**ABOUT THIS TASK:** Return the lines below that carry the word "agent".

INPUT Start Marker

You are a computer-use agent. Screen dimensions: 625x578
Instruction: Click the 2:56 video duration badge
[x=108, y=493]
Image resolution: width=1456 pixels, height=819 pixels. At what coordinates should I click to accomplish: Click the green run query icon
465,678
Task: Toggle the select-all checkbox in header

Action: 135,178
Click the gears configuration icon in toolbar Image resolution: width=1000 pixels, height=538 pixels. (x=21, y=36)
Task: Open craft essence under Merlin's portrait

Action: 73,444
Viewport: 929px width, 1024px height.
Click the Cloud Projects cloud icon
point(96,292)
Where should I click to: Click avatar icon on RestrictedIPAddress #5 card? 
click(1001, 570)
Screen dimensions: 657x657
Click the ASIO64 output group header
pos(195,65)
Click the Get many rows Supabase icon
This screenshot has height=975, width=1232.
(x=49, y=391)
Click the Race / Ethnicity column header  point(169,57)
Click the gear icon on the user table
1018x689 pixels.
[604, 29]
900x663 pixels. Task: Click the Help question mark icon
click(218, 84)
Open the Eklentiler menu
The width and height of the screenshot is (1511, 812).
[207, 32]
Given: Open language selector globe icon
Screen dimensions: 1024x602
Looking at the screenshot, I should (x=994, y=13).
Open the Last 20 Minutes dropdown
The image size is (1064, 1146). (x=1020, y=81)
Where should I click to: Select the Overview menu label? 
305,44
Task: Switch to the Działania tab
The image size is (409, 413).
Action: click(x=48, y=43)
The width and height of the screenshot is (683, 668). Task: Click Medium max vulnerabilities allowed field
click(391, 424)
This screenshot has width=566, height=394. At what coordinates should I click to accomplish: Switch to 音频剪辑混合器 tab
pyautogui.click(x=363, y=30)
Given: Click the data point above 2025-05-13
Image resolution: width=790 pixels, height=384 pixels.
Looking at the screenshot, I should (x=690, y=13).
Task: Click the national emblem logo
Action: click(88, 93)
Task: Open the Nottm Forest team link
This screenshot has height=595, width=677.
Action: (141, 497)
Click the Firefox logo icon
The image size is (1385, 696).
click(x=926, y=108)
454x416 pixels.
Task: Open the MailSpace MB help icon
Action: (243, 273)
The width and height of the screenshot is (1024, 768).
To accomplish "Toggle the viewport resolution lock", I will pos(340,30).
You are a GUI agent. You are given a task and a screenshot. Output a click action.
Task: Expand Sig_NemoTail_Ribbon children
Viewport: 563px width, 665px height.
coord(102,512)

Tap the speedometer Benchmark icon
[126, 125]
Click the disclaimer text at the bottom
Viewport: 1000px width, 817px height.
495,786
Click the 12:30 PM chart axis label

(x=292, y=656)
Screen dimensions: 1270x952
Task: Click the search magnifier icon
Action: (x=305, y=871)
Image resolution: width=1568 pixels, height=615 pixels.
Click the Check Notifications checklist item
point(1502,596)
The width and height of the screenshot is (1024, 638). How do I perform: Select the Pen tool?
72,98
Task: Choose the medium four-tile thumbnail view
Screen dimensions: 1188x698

INPUT End Marker

**OUTPUT OF THE TASK:**
You are a computer-use agent. Screen dimensions: 625x578
You are a GUI agent. You are given a task and a screenshot. Output a click action.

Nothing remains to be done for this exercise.